Art installation “Reflection” is a result of the Signal Calling open challenge, backed in 2019 by PrusaLab. The winning duo, architects Adam Cigler and Petr Vacek were given full access to PrusaLab including all equipment and help from the staff. Six months of hard work later, the installation had its debut during the Signal Festival itself.
“Reflection” consists of dozens of independently moving mirrors. Each mirror is actuated by two servo motors and could tilt in any direction. Each mirror, its motors and a 3D printed supporting frame together form a movable module. Five such modules are attached to CNC-cut plywood panel and connected to a common servo shield, forming an independent cluster, which is controlled by a Raspberry Pi minicomputer. The whole installation includes 18 such clusters, controlled by six interconnected Raspberry Pis.
There is a tailor-made software which not only controls the mirrors but also synchronizes the movement with lights and music. Apart from the site-specific animations compiled in a 3D environment, the mirror wall could be animated with remote-controlled accelerometers. It’s a sophisticated technical system, mirror reflections are continuously morphing and changing. This hypnotic transformation provides a unique audiovisual experience.
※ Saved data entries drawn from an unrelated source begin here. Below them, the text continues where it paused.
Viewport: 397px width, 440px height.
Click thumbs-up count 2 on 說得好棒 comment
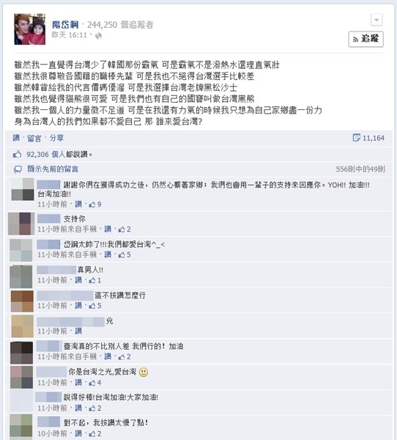point(95,408)
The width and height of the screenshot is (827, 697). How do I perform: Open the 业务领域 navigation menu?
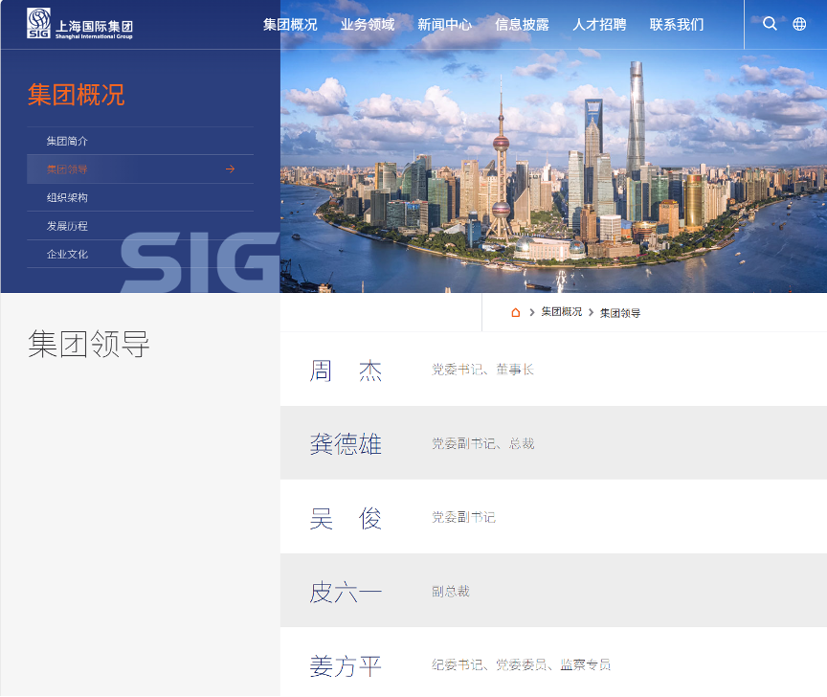[369, 26]
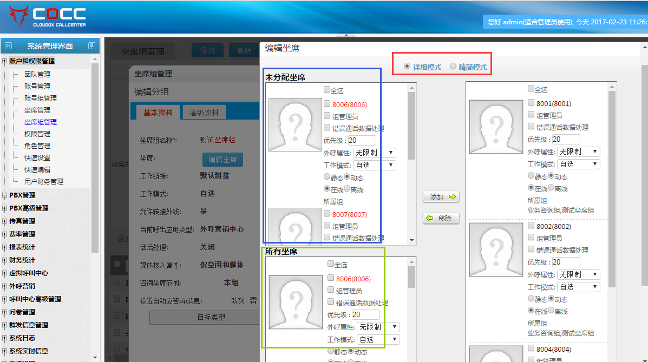Click scroll-up arrow of the sidebar tree
Screen dimensions: 648x362
pyautogui.click(x=95, y=59)
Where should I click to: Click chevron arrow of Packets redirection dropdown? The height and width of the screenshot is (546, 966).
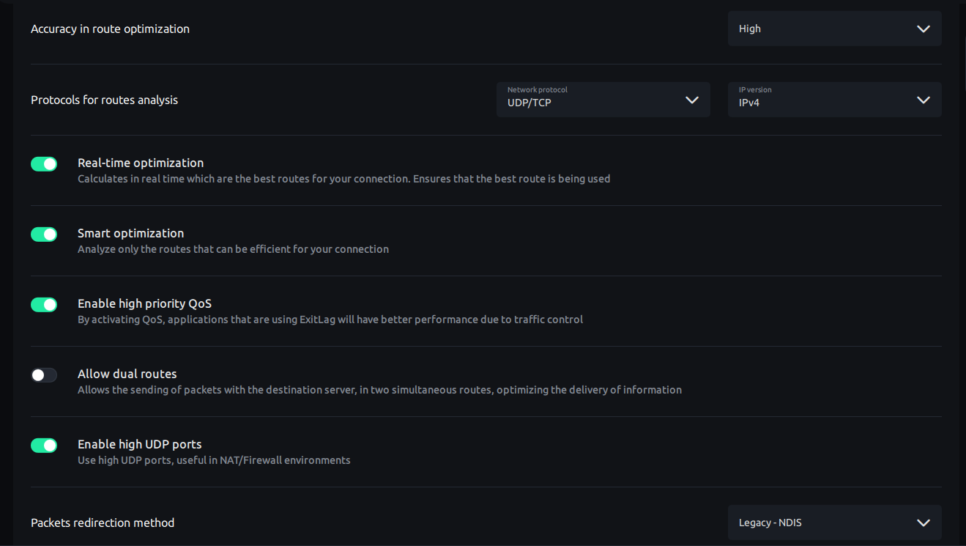(x=923, y=523)
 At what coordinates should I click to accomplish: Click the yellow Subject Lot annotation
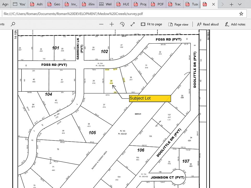click(x=150, y=98)
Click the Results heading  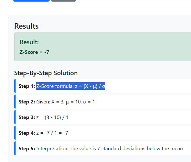tap(26, 26)
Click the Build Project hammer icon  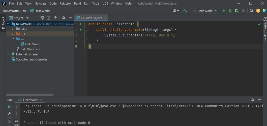185,11
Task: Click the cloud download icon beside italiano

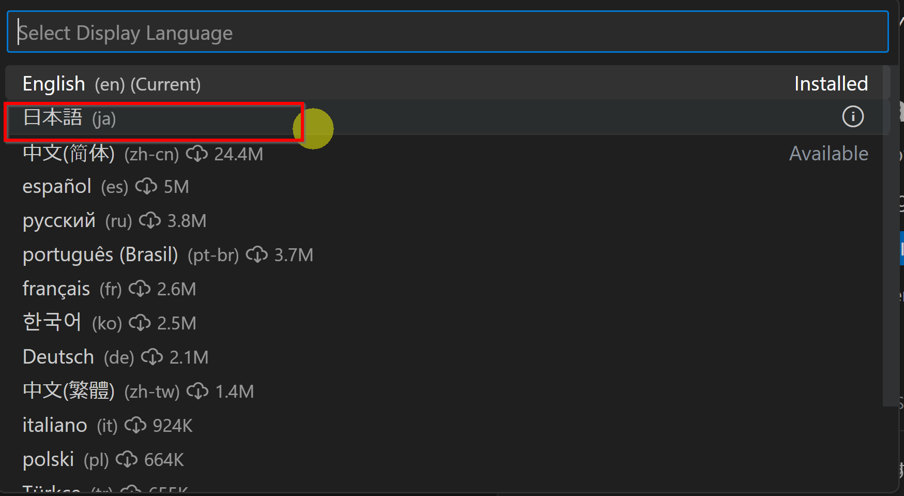Action: [x=135, y=426]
This is the first version. Originally, the circular holding frame was printed from a bronze fill filament.
Thanks to parametric 3D modeling, it was easy to change the circular frames to hexagonal, better matching their shape with the mirrors.
“Parametric” means that a 3D model exists as a script, in which you can easily change one parameter and the rest of the geometry recalculates automatically.
However, the first versions were not flawless yet. For example, the actuators were falling out of the construction.
While testing the construction, we realized that for quick assembly, the cluster bottom panel has to fit into the corresponding holes.
We tested the functionality of each 5-module cluster, to find possible errors in the servomotor wiring.
The biggest challenge was to get rid of the mirror fluttering and make the animation smooth. We solved this by optimizing the 3D print parameters and reinforcing the construction with metal fittings.
We couldn’t complete such a large size assembly without help from 16 volunteers. For two weeks, PrusaLab was changed into a dedicated production line.
A static calculation of the steel mainframe dictated a huge maximum load, to prevent the installation from tipping over in a strong wind.
Together we had to use 525 kg of cast iron blocks, formerly serving as counterweights in an industrial lift.
As we had really bad weather during the assembly, a thorough waterproofing of the construction really paid off.
The unique experience attracted more than 60 thousand visitors. Thank you!